I got a letter, lájf – We only use electronic communication. Solo exhibtion by Nóra Juhász

2025. Jun. 21. - 2025. Sep. 21.

Nóra Juhász’s new project explores the authenticity of communication, the identity of museums, and the vanishing world of letter-writing culture through a correspondence conducted in the name of a fictional postal museum. Emerging from this exchange is a multilayered installation that serves as both an ironic and emotional investigation into the historical significance of postal services and the impersonality of the digital age.

The project originally began as an unconventional performance drawing on the traditions of mail art and the practice of ‘catfishing’—the creation of deceptive online identities. Disguised behind the persona of a fictitious institution, the artist initiated contact with various museums to map the boundaries of authentic communication and examine the fragility of trust in the digital era.
The title „ I got a letter, lájf – We only use electronic communication” cleverly encapsulates the project’s central theme: the aesthetics of misunderstanding, deception, and re-coding. The first part of the title is a Hungarian misheard lyric of OPUS’s 1984 hit Live is Life—an ironic, nostalgic meme that playfully references the fading culture of letter-writing. The second half, by contrast, is a mechanical and impersonal phrase taken from an actual institutional reply: it was the automated response a postal museum sent back to the artist’s questionnaire. The contrast between the two quotes vividly highlights the fault line between personal, trust-based relationships and digital, institutional communication — a divide the exhibition sensitively brings into focus.

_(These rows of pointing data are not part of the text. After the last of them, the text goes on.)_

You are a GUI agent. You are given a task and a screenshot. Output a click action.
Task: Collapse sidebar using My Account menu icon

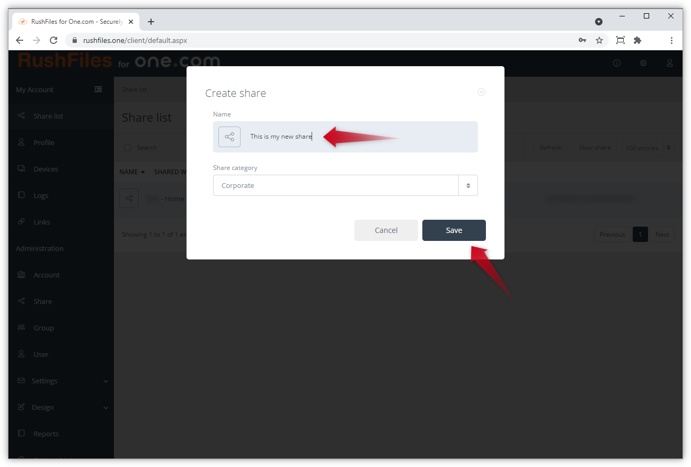(98, 89)
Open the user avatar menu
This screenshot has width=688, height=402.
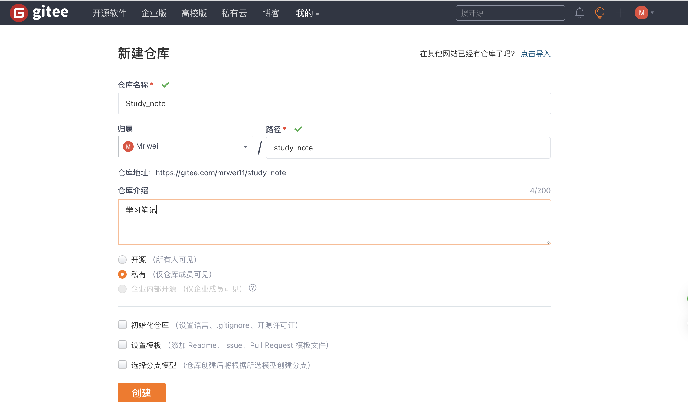642,13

The project originally began as an unconventional performance based on the method of “catfishing”—the use of deceptive online identities. Disguised as a fictional institution, the artist initiated correspondence with postal museums to explore the boundaries of authentic communication and critically examine how trust is shaped in the digital age.
The exhibition space blends digital and analog elements into a complex installation: a hologram, letters printed on plexiglass sheets, quotations running along LED strips, a grotesque postman figure, a winged bicycle, and an indecipherable postal horn conjure the absurd, almost post-apocalyptic afterlife of message delivery. The spatial design is inspired by the pneumatic tube system of the Museum für Kommunikation in Berlin.

At the heart of the exhibition lies a reinterpretation of Pál C. Molnár’s unrealized 1955 fresco design The History of Telecommunications. The original work depicted the evolution of communication as a linear, male-centric narrative of technological progress. In contrast, Juhász offers a fractured, dystopian vision in which female and non-human figures also take part—rewriting the traditional order of progress and representation.

Rather than simply commemorating, the exhibition reshuffles. It operates as a fictional archive where document and manipulation, reality and fiction are purposefully blurred. Nóra Juhász’s work not only presents but disorients, raising unsettling questions about what we consider credible in a world where even institutional communication rests on uncertain foundations.

The exhibition was realized through collaboration with the Postal Museum in Budapest and the Delizsánsz Exhibition Space in Debrecen.